Given problem: Please pull out everything from the start of the listing below down to the line containing "[x=811, y=482]", both ends included, and reproduce those lines verbatim.

Material for this task:

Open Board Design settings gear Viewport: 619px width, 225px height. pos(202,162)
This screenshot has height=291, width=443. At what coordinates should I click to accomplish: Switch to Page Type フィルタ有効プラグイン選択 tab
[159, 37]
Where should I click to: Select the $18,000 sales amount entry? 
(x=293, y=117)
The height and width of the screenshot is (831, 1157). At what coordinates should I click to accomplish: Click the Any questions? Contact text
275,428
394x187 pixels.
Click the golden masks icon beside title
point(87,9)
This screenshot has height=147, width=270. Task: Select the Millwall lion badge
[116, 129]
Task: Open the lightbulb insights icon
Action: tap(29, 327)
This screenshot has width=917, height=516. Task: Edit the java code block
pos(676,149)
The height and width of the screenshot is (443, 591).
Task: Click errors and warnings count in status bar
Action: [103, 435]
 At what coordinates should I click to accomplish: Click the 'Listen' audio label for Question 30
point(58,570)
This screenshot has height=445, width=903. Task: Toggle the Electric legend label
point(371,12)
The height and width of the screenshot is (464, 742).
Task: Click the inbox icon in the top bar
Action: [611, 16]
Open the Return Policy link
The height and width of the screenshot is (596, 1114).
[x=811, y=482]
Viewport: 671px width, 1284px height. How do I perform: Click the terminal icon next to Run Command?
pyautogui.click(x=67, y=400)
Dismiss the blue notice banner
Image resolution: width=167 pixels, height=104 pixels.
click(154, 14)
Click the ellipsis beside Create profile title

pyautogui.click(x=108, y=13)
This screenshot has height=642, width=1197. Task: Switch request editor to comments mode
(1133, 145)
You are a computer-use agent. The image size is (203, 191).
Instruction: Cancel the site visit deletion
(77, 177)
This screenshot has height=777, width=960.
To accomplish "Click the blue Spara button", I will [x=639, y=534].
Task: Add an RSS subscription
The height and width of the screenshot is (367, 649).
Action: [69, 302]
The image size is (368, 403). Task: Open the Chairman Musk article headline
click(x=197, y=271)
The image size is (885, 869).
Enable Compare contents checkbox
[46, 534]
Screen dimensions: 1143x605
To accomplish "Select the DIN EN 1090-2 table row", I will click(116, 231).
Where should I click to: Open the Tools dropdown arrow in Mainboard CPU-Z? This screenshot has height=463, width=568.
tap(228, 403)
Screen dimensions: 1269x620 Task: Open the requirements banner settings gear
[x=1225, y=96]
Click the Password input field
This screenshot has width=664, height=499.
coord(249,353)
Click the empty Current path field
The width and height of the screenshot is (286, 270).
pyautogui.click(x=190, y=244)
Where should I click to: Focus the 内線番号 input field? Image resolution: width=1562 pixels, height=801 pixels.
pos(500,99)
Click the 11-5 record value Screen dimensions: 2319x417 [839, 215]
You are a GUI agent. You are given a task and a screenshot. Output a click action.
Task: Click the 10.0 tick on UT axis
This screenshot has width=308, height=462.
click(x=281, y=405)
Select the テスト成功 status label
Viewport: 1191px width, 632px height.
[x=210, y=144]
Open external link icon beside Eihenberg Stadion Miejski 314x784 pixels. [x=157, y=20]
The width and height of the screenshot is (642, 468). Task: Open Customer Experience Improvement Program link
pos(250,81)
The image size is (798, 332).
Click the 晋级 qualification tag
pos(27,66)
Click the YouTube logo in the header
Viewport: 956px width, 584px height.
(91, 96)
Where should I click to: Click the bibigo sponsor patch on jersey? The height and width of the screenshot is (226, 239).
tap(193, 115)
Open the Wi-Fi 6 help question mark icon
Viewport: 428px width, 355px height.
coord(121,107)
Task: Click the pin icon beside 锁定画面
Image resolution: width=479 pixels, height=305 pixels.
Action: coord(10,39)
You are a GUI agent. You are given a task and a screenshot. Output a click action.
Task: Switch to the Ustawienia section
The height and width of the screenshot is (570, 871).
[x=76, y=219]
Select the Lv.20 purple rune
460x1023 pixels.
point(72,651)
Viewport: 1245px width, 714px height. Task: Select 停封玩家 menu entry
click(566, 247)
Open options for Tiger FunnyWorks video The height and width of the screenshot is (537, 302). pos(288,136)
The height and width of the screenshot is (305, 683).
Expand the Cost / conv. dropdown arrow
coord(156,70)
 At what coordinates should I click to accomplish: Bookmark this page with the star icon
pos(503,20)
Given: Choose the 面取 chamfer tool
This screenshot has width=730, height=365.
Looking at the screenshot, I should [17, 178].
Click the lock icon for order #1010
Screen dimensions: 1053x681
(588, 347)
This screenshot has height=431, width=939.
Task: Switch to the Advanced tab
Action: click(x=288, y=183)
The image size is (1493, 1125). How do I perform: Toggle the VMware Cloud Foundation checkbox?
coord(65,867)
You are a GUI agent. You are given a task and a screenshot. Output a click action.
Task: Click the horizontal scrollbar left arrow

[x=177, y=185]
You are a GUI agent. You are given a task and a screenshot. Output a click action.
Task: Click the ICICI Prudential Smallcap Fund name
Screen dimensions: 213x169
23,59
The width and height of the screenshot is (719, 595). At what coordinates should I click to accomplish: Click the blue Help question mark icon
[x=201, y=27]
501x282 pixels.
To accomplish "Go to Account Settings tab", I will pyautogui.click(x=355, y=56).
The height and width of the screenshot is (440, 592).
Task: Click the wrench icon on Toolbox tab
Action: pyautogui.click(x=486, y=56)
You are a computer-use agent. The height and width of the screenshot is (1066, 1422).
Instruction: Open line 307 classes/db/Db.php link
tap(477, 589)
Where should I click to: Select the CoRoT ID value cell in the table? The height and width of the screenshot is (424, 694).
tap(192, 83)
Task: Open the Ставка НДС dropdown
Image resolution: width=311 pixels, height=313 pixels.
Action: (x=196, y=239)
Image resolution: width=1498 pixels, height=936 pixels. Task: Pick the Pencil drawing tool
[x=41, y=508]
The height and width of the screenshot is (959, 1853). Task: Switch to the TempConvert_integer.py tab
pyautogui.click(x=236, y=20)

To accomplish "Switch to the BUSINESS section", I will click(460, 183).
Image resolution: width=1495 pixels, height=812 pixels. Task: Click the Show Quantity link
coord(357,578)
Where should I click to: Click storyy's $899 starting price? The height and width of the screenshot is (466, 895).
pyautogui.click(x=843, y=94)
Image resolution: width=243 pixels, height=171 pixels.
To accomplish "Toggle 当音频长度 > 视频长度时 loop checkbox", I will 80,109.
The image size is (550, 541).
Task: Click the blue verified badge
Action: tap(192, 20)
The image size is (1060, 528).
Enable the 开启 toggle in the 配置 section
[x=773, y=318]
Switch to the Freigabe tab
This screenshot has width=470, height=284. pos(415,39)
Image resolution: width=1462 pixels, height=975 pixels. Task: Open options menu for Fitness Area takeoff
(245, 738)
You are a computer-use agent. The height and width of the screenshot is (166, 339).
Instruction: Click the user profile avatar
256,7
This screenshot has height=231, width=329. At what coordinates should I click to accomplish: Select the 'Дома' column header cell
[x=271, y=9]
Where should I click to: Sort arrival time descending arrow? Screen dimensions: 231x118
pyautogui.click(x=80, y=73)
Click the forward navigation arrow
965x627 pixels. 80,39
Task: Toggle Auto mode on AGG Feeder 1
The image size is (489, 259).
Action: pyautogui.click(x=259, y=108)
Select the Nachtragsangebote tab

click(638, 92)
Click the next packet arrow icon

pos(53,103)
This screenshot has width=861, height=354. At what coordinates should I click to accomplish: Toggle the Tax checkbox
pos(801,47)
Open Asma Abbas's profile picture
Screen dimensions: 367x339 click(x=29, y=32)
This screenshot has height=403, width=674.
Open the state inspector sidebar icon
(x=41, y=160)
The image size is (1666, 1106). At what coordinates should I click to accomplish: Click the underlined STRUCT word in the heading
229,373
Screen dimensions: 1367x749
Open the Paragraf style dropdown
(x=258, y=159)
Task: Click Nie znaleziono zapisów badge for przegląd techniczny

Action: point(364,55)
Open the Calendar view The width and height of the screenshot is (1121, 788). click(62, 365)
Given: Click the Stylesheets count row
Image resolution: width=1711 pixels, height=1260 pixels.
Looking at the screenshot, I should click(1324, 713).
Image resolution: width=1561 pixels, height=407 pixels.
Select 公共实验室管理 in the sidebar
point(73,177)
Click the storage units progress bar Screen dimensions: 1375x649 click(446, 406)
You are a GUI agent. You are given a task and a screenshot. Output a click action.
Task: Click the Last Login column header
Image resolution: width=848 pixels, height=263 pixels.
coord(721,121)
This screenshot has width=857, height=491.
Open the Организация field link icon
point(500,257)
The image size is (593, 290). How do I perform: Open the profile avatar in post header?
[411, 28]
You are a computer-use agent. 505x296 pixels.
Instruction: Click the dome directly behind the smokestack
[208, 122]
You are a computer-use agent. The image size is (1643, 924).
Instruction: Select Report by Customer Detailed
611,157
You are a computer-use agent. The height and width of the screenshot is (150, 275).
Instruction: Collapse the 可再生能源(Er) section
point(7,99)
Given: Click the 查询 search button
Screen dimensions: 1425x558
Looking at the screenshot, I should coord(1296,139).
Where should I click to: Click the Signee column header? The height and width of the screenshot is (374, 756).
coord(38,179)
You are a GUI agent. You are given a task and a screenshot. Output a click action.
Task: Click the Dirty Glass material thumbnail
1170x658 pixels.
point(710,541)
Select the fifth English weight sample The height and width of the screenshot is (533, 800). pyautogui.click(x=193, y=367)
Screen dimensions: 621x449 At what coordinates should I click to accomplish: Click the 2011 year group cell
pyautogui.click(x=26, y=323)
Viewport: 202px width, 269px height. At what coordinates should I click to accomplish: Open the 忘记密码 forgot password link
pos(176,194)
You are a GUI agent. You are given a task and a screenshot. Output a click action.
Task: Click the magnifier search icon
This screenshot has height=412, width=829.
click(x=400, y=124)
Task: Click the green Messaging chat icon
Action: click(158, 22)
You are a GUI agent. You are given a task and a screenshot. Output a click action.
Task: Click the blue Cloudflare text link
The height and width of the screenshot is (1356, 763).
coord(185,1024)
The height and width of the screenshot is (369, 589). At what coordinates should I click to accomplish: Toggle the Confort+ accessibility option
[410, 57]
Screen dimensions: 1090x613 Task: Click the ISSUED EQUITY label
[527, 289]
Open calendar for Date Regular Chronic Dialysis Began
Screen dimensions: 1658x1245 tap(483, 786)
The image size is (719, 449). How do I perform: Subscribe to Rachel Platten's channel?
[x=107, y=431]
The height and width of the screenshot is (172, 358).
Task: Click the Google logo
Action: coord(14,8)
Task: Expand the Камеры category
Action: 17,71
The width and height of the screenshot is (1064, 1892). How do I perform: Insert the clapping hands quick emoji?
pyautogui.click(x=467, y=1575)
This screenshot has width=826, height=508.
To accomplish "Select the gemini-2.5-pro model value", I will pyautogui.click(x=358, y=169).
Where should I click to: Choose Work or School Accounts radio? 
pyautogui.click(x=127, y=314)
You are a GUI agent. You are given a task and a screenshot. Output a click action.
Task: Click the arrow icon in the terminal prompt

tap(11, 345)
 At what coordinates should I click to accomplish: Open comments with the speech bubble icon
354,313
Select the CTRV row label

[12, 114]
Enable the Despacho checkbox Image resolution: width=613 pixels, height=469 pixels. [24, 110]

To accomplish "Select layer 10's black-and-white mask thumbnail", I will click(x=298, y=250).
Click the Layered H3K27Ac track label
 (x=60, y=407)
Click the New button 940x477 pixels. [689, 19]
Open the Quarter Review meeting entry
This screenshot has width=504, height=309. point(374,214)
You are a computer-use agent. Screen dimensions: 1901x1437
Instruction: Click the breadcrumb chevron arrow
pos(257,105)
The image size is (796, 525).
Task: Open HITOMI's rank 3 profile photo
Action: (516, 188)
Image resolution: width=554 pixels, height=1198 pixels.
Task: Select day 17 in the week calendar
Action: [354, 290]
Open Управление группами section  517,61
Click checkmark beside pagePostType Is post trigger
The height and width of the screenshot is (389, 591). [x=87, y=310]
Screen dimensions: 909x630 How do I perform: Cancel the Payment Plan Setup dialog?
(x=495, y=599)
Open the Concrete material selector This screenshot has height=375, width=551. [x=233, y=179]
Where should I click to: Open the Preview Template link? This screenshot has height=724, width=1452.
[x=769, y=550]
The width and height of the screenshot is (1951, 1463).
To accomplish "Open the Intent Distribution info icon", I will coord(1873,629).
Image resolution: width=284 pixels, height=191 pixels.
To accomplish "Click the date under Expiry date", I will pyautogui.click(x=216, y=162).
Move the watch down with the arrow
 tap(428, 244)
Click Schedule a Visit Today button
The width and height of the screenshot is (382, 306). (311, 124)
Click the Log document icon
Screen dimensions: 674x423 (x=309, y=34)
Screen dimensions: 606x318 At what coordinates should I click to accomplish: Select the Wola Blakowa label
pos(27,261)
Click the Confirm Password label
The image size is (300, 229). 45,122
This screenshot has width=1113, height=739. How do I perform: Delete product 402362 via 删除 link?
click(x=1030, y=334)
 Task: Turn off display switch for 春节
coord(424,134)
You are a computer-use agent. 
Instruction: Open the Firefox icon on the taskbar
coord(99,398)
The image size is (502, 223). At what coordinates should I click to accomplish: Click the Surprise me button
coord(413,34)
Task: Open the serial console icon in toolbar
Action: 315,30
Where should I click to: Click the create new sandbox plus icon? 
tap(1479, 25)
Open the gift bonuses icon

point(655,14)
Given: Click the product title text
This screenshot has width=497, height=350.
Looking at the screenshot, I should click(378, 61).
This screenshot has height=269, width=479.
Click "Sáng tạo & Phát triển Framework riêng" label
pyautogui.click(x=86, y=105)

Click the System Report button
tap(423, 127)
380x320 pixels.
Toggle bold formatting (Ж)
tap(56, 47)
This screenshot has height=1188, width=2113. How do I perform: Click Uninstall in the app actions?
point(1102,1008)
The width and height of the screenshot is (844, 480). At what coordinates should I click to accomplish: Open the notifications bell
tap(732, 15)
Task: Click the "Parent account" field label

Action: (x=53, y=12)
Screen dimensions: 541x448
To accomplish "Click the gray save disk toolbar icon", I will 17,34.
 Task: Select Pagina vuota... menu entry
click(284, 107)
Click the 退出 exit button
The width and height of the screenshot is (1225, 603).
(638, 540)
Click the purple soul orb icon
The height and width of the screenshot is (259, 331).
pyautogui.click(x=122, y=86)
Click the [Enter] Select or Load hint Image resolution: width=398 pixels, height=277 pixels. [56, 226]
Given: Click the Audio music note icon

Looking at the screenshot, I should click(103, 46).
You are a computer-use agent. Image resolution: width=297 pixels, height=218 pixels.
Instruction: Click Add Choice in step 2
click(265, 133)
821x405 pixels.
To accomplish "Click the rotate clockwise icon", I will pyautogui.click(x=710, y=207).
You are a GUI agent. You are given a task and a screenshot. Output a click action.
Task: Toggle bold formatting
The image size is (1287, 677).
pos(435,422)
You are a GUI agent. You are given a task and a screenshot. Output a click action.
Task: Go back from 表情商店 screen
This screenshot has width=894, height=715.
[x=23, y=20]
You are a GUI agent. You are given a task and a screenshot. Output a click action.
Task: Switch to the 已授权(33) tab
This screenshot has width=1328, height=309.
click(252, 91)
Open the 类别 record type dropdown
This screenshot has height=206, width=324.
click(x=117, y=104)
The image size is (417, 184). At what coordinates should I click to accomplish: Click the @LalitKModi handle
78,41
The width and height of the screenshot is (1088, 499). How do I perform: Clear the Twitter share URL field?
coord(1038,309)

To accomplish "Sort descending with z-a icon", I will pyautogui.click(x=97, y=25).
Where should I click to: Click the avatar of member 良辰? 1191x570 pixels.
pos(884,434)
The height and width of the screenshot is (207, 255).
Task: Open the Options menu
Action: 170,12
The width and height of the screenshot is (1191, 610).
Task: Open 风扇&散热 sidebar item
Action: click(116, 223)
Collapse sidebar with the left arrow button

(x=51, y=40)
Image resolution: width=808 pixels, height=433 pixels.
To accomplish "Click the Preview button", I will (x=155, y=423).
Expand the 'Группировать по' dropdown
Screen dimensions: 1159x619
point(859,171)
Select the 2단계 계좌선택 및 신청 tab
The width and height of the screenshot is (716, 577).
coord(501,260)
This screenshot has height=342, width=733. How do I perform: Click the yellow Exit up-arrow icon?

Finished answer:
Open Board Design settings gear Viewport: 619px width, 225px height. pos(202,162)
This screenshot has height=291, width=443. At what coordinates should I click to accomplish: Switch to Page Type フィルタ有効プラグイン選択 tab
[159, 37]
Where should I click to: Select the $18,000 sales amount entry? 
(x=293, y=117)
The height and width of the screenshot is (831, 1157). At what coordinates should I click to accomplish: Click the Any questions? Contact text
275,428
394x187 pixels.
Click the golden masks icon beside title
point(87,9)
This screenshot has height=147, width=270. Task: Select the Millwall lion badge
[116, 129]
Task: Open the lightbulb insights icon
Action: tap(29, 327)
This screenshot has width=917, height=516. Task: Edit the java code block
pos(676,149)
The height and width of the screenshot is (443, 591).
Task: Click errors and warnings count in status bar
Action: [103, 435]
 At what coordinates should I click to accomplish: Click the 'Listen' audio label for Question 30
point(58,570)
This screenshot has height=445, width=903. Task: Toggle the Electric legend label
point(371,12)
The height and width of the screenshot is (464, 742).
Task: Click the inbox icon in the top bar
Action: [611, 16]
Open the Return Policy link
The height and width of the screenshot is (596, 1114).
[x=811, y=482]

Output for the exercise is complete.